Including recalls in China and Europe, some 7.9 million Toyota vehicles are up for repair globally, including a separate problem involving floor mats and pedals.
“This (recall) was expanded across the globe and has really put Toyota under the spotlight,” said Hiroaki Osakabe, a fund manager at Chibagin Asset Management.
“This could hurt Toyota’s brand image and there’s definitely concern about a longer-term damage to the image...It could also affect Toyota’s overall competitiveness.”
Toyota Motor Sales USA, its local sales company, said it would issue a news release, followed by a conference call for media.
Toyota, which reports its third-quarter results on Thursday, has been forced to halt sales of eight recalled models in North America, including the top-selling Camry, until it comes up with a fix.
On Sunday, Toyota also kicked off a media blitz with full-page ads in major US newspapers alerting consumers to the recall and production shutdown that will last at least a week.
Jim Lentz, president of Toyota Motor Sales USA and a 28-year veteran at the carmaker, is also due to appear on US morning TV shows, including NBC’s Today.
Middle East may be affected
The recall, which covers almost 1.9 million cars in Europe and China that use faulty accelerator pedals made by US supplier CTS Corp, has spread to some PSA Peugeot Citroen cars made at a joint Toyota-PSA factory in the Czech Republic.
Toyota said on Monday an unknown number vehicles in the Middle East were also fitted with defective accelerators, but the problems seen elsewhere were unlikely to occur there because of the difference in climate.
Toyota said it was studying the necessary remedy for the two models in the Middle East.
The remedy being readied by Toyota and CTS elsewhere involves a shim, also called a spacer, that will be placed in the accelerator to keep it from sticking when affected by condensation, sources said.
Fears of a heavy and protracted blow to Toyota’s sales and bottom line have knocked off about $20 billion from its market value in the last week.
Toyota shares on Monday fell 1.2%, faring better than local rivals Honda Motor Co, which lost 2.5%, and Nissan Motor, which shed 2%.
In contrast, shares of South Korean rivals rose on Monday amid prospects of customer gains and data showing further strong sales in January.
Hyundai Motor Co added 2.7% after its overseas sales in January jumped 46% from a year earlier, while Kia Motors Corp surged 5.6% after reporting record sales.
“Recent negative newsflows on Toyota point to an opportunity for Hyundai Motor to increase their market share overseas,” said Kong Jeong-ho, an analyst at Prudential Investment & Securities.
Edmunds.com, an online automotive research site, expects Toyota’s US sales in January to fall 12%, giving it a market share of 14.7%, near a four-year low and down 3.2 percentage points from a year earlier.
Hyundai has launched an Toyota-targeted incentive programme, joining GM, Ford Motor Co and others in a similar plan.
Minimum four-week sales shutdown
Sources briefed on Toyota’s plans have said it expects to begin repairing or replacing flawed accelerator pedals on 2.3 million vehicles as early as this week.
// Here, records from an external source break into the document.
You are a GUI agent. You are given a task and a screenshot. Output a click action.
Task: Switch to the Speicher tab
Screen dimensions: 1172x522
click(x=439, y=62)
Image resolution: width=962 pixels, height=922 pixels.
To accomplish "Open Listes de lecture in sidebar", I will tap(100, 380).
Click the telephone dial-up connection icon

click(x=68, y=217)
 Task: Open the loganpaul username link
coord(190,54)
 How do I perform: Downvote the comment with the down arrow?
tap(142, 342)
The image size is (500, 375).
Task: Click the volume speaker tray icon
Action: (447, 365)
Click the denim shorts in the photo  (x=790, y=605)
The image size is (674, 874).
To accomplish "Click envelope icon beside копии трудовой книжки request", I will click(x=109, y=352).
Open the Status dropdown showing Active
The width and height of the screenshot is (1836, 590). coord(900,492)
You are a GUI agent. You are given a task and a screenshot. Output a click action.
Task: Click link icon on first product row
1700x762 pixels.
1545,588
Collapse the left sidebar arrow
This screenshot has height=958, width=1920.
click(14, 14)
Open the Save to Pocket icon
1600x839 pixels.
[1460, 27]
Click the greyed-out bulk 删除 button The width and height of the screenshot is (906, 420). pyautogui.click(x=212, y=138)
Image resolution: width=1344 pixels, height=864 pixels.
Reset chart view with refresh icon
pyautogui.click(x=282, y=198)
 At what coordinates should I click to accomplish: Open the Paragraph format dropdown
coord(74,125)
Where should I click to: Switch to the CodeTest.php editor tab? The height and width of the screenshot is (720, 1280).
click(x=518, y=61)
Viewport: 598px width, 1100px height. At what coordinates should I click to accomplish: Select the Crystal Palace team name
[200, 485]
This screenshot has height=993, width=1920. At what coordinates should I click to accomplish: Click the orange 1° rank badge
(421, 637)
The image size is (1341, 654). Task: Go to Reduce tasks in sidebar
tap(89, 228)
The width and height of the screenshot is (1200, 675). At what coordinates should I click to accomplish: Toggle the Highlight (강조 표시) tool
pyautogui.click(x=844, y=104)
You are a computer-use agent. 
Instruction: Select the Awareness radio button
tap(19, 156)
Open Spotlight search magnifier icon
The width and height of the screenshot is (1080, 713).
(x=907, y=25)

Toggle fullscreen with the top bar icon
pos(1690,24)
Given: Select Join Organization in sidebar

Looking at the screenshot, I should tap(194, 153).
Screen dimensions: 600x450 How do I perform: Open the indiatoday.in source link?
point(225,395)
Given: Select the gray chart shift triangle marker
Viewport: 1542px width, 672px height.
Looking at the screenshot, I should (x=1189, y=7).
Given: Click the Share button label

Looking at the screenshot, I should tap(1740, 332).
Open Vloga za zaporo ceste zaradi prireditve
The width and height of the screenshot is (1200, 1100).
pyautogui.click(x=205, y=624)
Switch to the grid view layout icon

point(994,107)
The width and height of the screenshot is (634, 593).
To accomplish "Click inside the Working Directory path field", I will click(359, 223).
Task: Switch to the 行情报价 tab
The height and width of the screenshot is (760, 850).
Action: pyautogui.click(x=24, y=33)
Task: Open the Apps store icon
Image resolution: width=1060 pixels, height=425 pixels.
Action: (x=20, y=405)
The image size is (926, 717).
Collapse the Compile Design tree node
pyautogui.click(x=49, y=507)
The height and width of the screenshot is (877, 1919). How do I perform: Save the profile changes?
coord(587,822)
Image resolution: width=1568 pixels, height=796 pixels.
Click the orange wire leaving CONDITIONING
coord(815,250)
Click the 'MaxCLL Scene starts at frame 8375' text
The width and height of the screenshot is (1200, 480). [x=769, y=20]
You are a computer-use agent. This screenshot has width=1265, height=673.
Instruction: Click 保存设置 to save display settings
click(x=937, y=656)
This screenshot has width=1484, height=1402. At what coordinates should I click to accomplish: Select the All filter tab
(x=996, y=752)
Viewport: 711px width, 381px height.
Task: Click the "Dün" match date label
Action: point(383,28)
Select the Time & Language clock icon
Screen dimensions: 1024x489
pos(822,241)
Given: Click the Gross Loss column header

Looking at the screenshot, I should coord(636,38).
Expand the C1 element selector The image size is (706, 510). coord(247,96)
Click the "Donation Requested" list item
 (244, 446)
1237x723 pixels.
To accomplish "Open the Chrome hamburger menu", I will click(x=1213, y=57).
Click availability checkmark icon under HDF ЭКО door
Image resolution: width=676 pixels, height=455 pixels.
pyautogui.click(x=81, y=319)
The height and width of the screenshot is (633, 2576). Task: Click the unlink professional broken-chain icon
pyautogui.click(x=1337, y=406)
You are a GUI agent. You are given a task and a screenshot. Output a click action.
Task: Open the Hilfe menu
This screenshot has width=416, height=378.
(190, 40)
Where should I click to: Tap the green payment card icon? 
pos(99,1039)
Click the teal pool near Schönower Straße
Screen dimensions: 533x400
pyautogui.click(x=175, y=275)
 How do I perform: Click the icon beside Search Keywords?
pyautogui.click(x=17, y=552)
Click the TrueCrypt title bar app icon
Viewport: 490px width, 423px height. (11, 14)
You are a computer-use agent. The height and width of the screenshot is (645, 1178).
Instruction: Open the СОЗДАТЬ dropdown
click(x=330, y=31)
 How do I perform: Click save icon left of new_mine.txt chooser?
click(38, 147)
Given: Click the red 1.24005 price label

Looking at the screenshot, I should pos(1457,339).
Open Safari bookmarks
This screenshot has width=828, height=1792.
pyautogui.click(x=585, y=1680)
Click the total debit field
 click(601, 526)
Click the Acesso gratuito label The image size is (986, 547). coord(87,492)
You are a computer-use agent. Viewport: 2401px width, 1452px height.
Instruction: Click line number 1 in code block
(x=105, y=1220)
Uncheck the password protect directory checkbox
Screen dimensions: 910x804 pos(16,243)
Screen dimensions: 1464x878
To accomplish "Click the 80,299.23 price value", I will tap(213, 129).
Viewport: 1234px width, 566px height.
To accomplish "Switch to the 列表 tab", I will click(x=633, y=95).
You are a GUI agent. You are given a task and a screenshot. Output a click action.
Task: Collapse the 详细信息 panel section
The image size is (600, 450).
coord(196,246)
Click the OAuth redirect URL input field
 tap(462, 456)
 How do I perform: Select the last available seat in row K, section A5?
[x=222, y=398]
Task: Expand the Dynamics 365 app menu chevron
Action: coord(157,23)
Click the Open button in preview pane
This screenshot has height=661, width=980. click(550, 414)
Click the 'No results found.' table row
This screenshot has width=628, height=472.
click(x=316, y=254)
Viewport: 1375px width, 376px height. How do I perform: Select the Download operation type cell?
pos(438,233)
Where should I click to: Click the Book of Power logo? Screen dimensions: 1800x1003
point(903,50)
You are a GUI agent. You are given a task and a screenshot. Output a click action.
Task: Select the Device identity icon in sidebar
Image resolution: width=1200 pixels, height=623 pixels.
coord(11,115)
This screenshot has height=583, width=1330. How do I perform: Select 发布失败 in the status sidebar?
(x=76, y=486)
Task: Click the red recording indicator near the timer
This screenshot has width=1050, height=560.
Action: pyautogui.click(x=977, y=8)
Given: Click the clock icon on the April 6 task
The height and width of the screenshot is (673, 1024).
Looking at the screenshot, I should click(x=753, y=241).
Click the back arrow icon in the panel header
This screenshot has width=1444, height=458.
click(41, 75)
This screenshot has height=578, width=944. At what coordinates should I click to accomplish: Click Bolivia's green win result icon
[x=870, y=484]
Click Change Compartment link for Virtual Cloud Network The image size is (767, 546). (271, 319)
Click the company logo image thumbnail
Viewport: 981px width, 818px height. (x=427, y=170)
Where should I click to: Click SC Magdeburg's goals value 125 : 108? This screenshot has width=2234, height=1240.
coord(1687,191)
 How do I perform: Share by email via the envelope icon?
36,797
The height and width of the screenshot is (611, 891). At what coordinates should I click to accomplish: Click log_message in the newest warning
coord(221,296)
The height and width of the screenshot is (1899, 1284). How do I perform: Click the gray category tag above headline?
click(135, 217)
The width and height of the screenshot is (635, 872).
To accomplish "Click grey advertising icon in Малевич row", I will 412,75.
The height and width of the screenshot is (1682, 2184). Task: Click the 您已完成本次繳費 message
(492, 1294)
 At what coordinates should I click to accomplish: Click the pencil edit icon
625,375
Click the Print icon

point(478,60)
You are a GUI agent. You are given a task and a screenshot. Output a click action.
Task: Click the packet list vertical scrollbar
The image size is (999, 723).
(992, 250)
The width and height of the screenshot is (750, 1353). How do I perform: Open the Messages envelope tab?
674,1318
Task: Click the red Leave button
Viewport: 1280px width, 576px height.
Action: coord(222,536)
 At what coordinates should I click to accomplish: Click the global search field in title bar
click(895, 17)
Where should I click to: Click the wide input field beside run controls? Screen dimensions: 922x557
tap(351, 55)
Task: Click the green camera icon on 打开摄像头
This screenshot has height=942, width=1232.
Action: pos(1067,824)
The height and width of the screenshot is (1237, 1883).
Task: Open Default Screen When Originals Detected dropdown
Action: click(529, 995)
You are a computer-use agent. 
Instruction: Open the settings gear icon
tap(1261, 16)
If all goes smoothly, Toyota could limit losses to a four-week sales shutdown.
A Japanese transport ministry official said there was no such trouble for Toyota cars sold in Japan because the structure of the pedals was different.
A company source has said top executives from Toyota headquarters, possibly including President Akio Toyoda, were preparing to address media in Japan soon after the solution is announced in the United States to quell criticism over the lack so far of an official public apology.